From: Mel Gorman <mel@csn.ul.ie>
To: Adam Litke <agl@us.ibm.com>
Cc: linux-mm@kvack.org, dean@arctic.org,
linux-kernel@vger.kernel.org, wli@holomorphy.com,
dwg@au1.ibm.com, andi@firstfloor.org, kenchen@google.com,
apw@shadowen.org
Subject: Re: [PATCH 2/3] Reserve huge pages for reliable MAP_PRIVATE hugetlbfs mappings until fork()
Date: Fri, 16 May 2008 13:11:13 +0100 [thread overview]
Message-ID: <20080516121113.GB2637@csn.ul.ie> (raw)
In-Reply-To: <1210798520.19507.53.camel@localhost.localdomain>
On (14/05/08 20:55), Adam Litke didst pronounce:
> While not perfect, these patches definitely provide improved semantics
> over what we currently have. This is the best we can do in an
> environment where swapping and/or page size demotion are not
> available.
>
And whatever about page size demotion in the future, I don't think we
want to go down the swapping route any time soon. 16MB huge pages would
be one thing but the 1GB pages would be ruinous.

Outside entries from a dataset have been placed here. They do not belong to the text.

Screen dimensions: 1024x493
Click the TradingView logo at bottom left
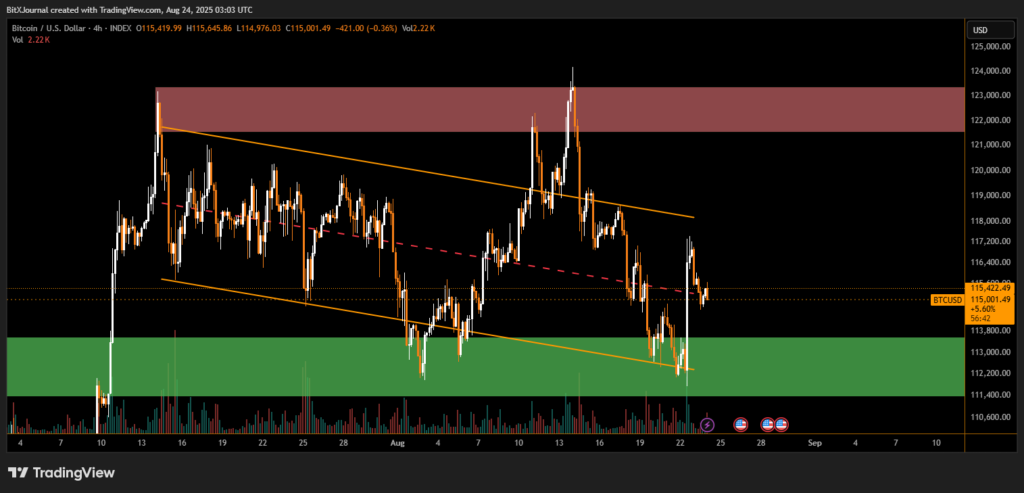coord(61,473)
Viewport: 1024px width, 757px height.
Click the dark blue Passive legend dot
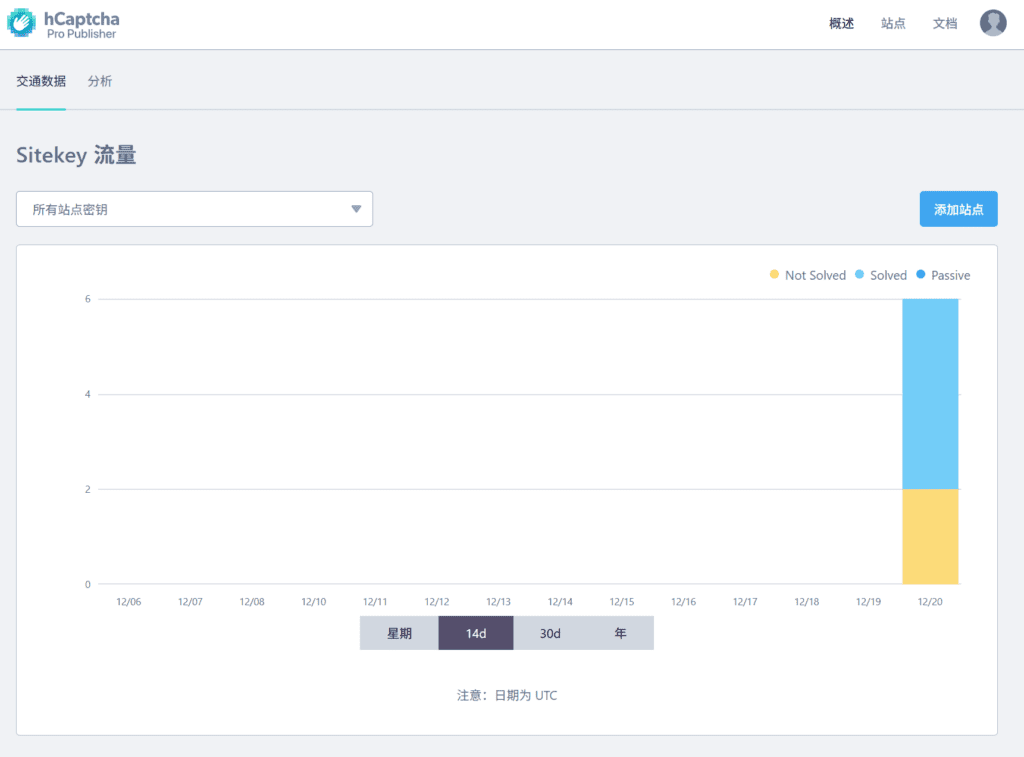[920, 275]
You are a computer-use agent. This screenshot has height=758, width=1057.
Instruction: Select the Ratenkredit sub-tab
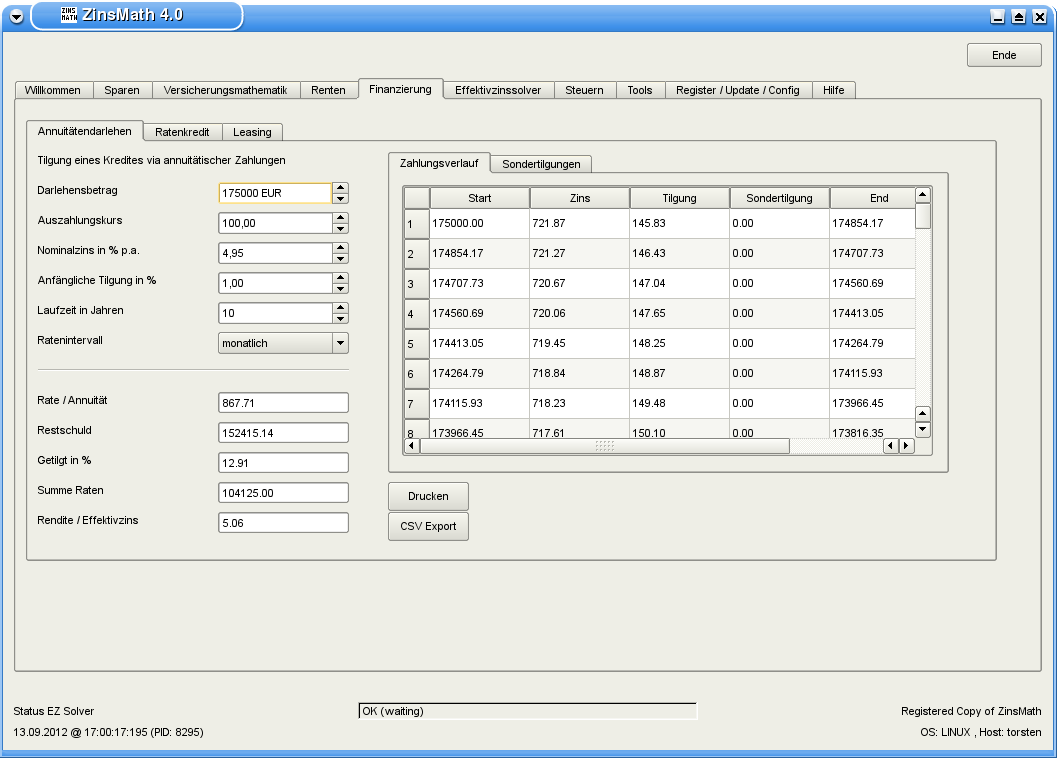182,132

> I don't see anything that would impact performance here and the patches
> pass basic functional testing and work fine with a benchmark I use for
> both functional and performance verification.
>
Thanks.
> On Wed, 2008-05-07 at 20:39 +0100, Mel Gorman wrote:
> > diff -rup -X /usr/src/patchset-0.6/bin//dontdiff linux-2.6.25-mm1-0010-move-hugetlb_acct_memory/include/linux/hugetlb.h linux-2.6.25-mm1-0020-map_private_reserve/include/linux/hugetlb.h
> > --- linux-2.6.25-mm1-0010-move-hugetlb_acct_memory/include/linux/hugetlb.h 2008-04-22 10:30:03.000000000 +0100
> > +++ linux-2.6.25-mm1-0020-map_private_reserve/include/linux/hugetlb.h 2008-05-07 18:29:27.000000000 +0100
> > @@ -17,6 +17,7 @@ static inline int is_vm_hugetlb_page(str
> > return vma->vm_flags & VM_HUGETLB;
> > }
> >
> > +void reset_vma_resv_huge_pages(struct vm_area_struct *vma);
> > int hugetlb_sysctl_handler(struct ctl_table *, int, struct file *, void __user *, size_t *, loff_t *);
> > int hugetlb_overcommit_handler(struct ctl_table *, int, struct file *, void __user *, size_t *, loff_t *);
> > int hugetlb_treat_movable_handler(struct ctl_table *, int, struct file *, void __user *, size_t *, loff_t *);
> > @@ -30,7 +31,8 @@ int hugetlb_report_node_meminfo(int, cha
> > unsigned long hugetlb_total_pages(void);
> > int hugetlb_fault(struct mm_struct *mm, struct vm_area_struct *vma,
> > unsigned long address, int write_access);
> > -int hugetlb_reserve_pages(struct inode *inode, long from, long to);
> > +int hugetlb_reserve_pages(struct inode *inode, long from, long to,
> > + struct vm_area_struct *vma);
> > void hugetlb_unreserve_pages(struct inode *inode, long offset, long freed);
> >
> > extern unsigned long max_huge_pages;
> > @@ -58,6 +60,11 @@ static inline int is_vm_hugetlb_page(str
> > {
> > return 0;
> > }
> > +
> > +static inline void reset_vma_resv_huge_pages(struct vm_area_struct *vma)
> > +{
> > +}
>
> This is a curious convention. What purpose do the open and close braces
> serve? Is this the syntax for saying "please inline me but find the
> real definition of this function elsewhere"? You already declared it
> further above in hugetlb.h so I am confused.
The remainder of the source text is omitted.